Süddeutsche Zeitung

Zum Tod von Birgit Weidinger:Geschichten mit eigenem Klang, voll Wärme

Viele Journalistinnen und Journalisten der SZ lernten bei der früheren Ausbildungsleiterin, wie schön dieser Beruf doch sein kann - und sein darf.

Nachruf von Christian Mayer

Wer in den 1990er-Jahren bei der Süddeutschen Zeitung landen wollte, kam an ihr nicht vorbei. Birgit Weidinger saß in ihrem mit Büchern und Papieren vollgestopften Büro in der Sendlinger Straße in der Münchner Innenstadt, immer bereit für ein Vorstellungsgespräch oder, wenn es der Anlass erforderte, auch ein persönliches Krisengespräch, das man gerne im Biergarten mit ihr weiterführen konnte. Der Chefredakteur hatte Intuition bewiesen, als er die erfahrene Redakteurin zur Ausbildungsleiterin ernannt hatte. Denn Weidinger, die Frau mit der Löwenmähne, betrachtete diese Aufgabe nicht nur als Dienstpflicht. Sie wollte, dass es "ihren" Volontärinnen und Volontären in jeder Hinsicht gut ging.
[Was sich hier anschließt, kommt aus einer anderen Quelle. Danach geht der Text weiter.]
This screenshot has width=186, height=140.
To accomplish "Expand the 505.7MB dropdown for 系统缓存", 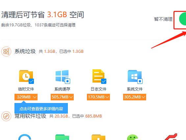I will [62, 97].
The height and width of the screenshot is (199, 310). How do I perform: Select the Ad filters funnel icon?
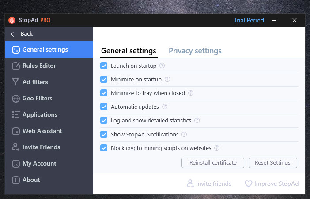pos(15,82)
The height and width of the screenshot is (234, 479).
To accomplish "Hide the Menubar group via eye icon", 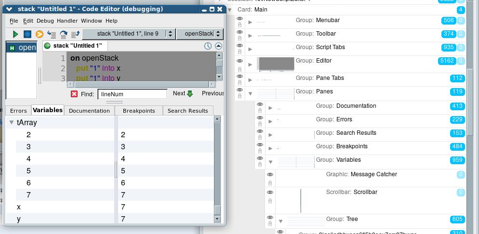I will [x=240, y=19].
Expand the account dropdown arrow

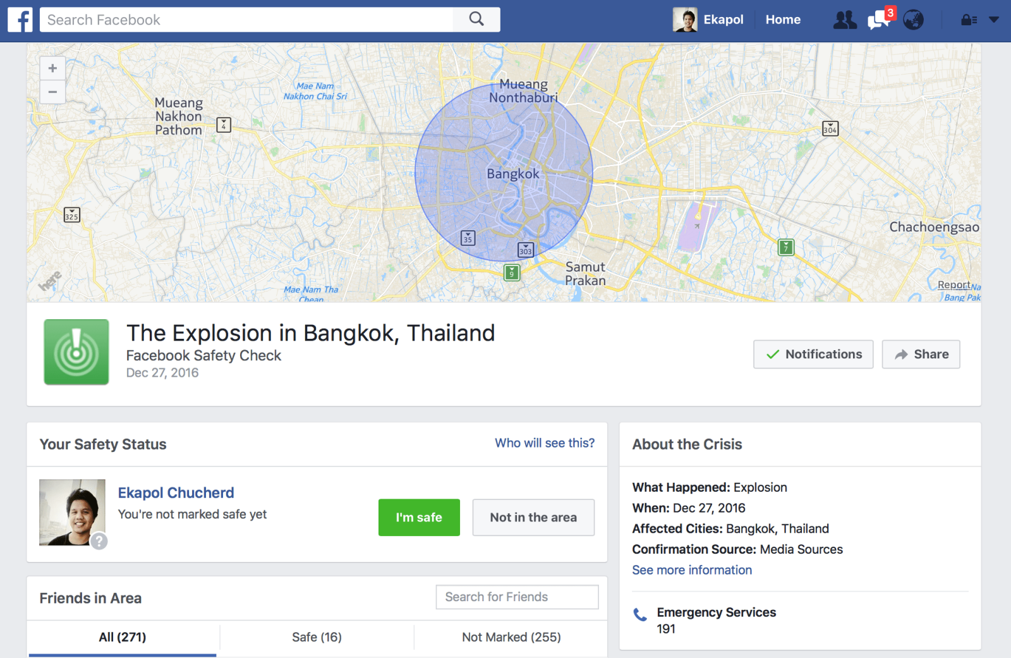[994, 20]
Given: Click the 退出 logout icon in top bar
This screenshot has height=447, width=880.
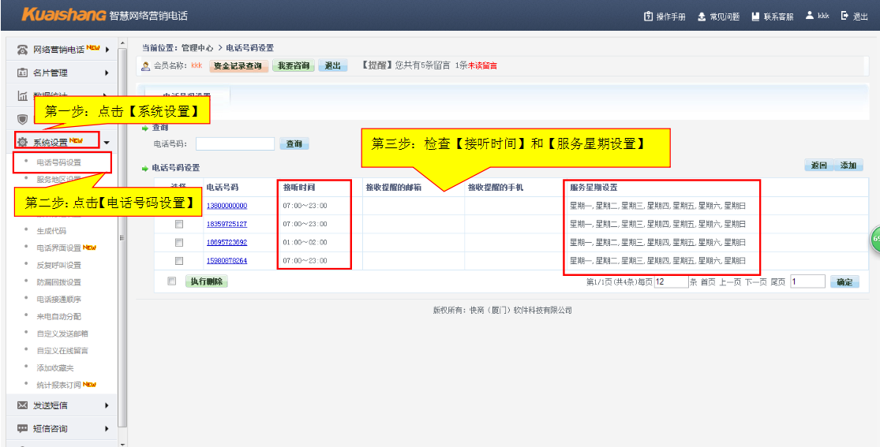Looking at the screenshot, I should pos(845,16).
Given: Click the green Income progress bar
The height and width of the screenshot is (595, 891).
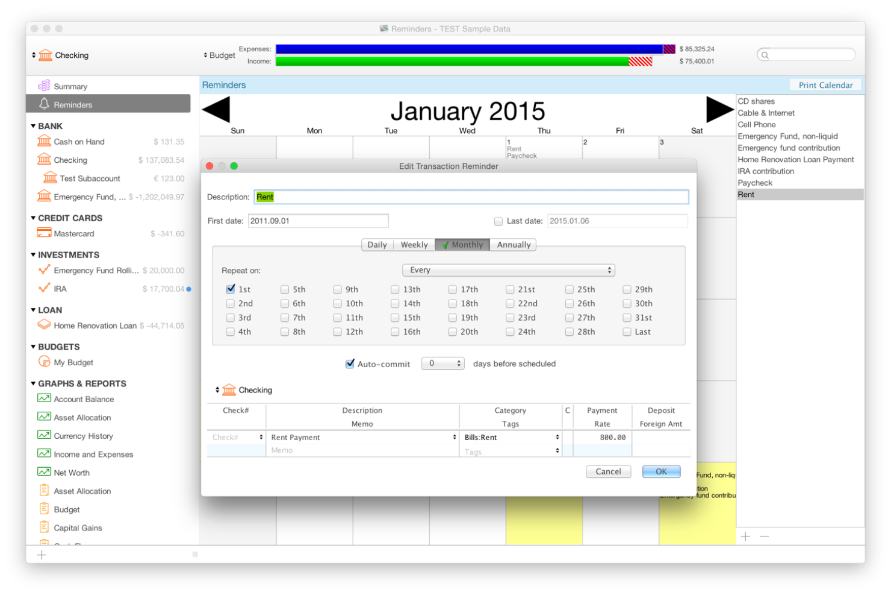Looking at the screenshot, I should pos(452,61).
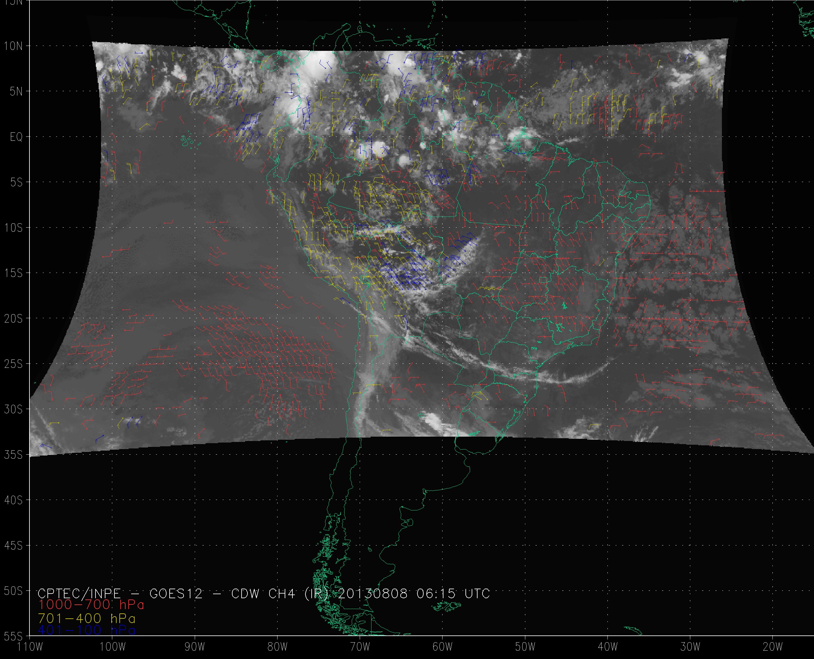Click the 35S latitude label
The width and height of the screenshot is (814, 659).
(x=13, y=455)
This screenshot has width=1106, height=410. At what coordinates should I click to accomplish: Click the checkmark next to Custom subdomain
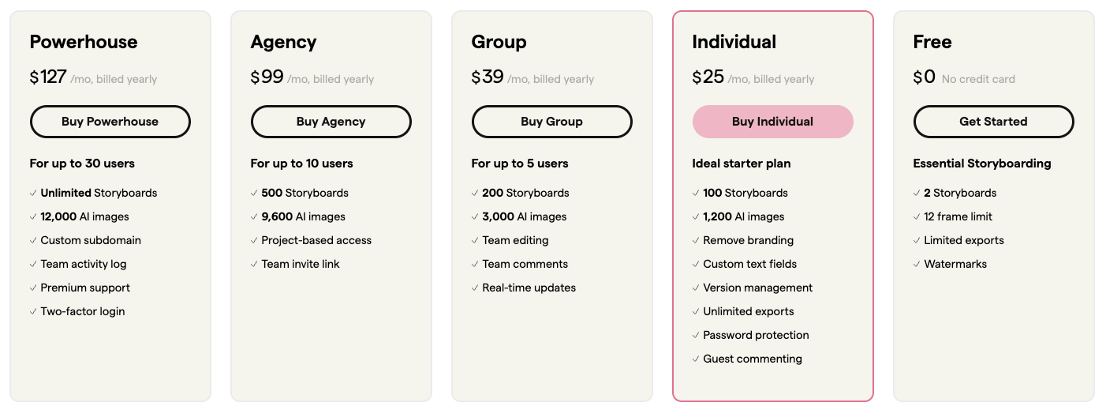[x=33, y=240]
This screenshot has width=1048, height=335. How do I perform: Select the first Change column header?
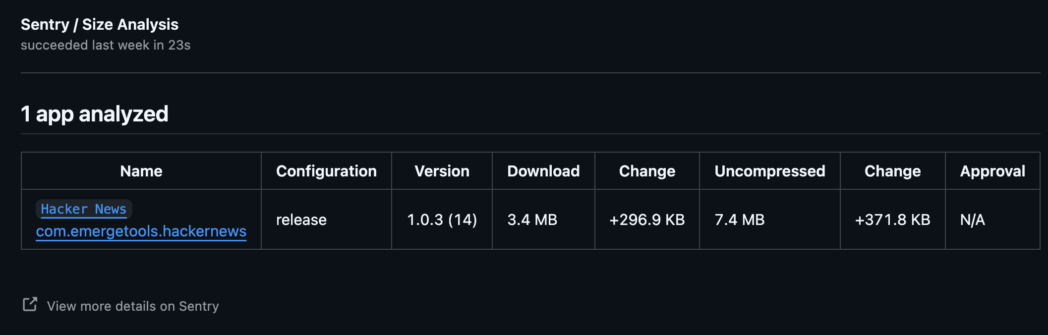646,170
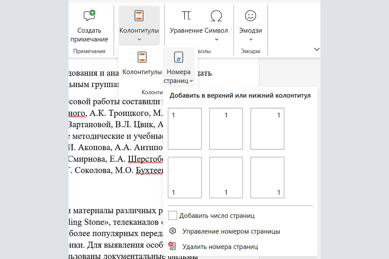389x259 pixels.
Task: Click the Создать примечание icon
Action: point(89,15)
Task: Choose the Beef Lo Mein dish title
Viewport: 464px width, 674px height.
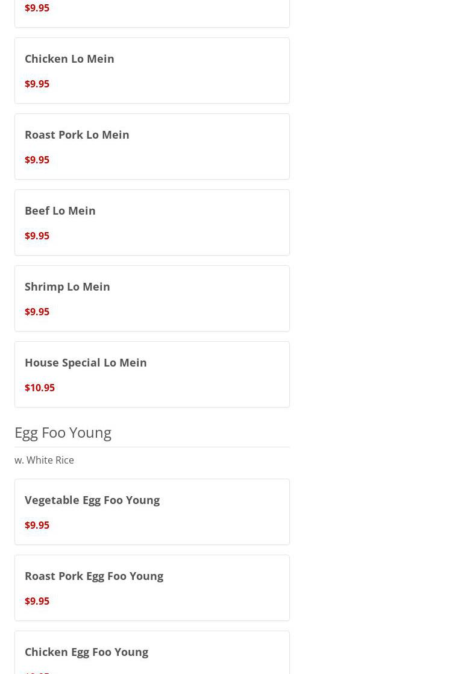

Journalismus, wie sie ihn verstand, war anstrengend, herausfordernd, durfte aber Spaß machen. Wer die Weidinger-Schule durchlaufen durfte, hatte gelernt, dass man ehrgeizig sein sollte, aber nicht verbissen. Dass Journalisten nicht nur einsame Geschichtenjäger sind, sondern auch gesellige Wesen, führte sie exemplarisch vor.

Weidinger, 1941 in München geboren, besaß einen feinen Humor und eine Vorliebe für englische Exzentriker. 1989 kam sie als feste Redakteurin in das Medienressort, das damals noch "Fernsehen und Hörfunk" hieß. Ihre Kritiken waren pointiert, gelegentlich polemisch, aber nie gehässig. Mit dieser Haltung arbeitete sie später auch bei der Seite Drei, mit dem späteren Chefredakteur Gernot Sittner, und anschließend bei der Wochenend-Beilage. Wenn sie Reportagen über die englischen Hutterer oder die Erinnerung an den D-Day schrieb, wenn sie die Kulturgeschichte des Poesiealbums als Thema entdeckte, dann hatte das immer einen eigenen Klang, eine Wärme. Wie gut, wenn man über Menschenkenntnis und Sprachwitz verfügt - deshalb war Weidingers Samstagskolumne "Fragen der Leser" auch so beliebt.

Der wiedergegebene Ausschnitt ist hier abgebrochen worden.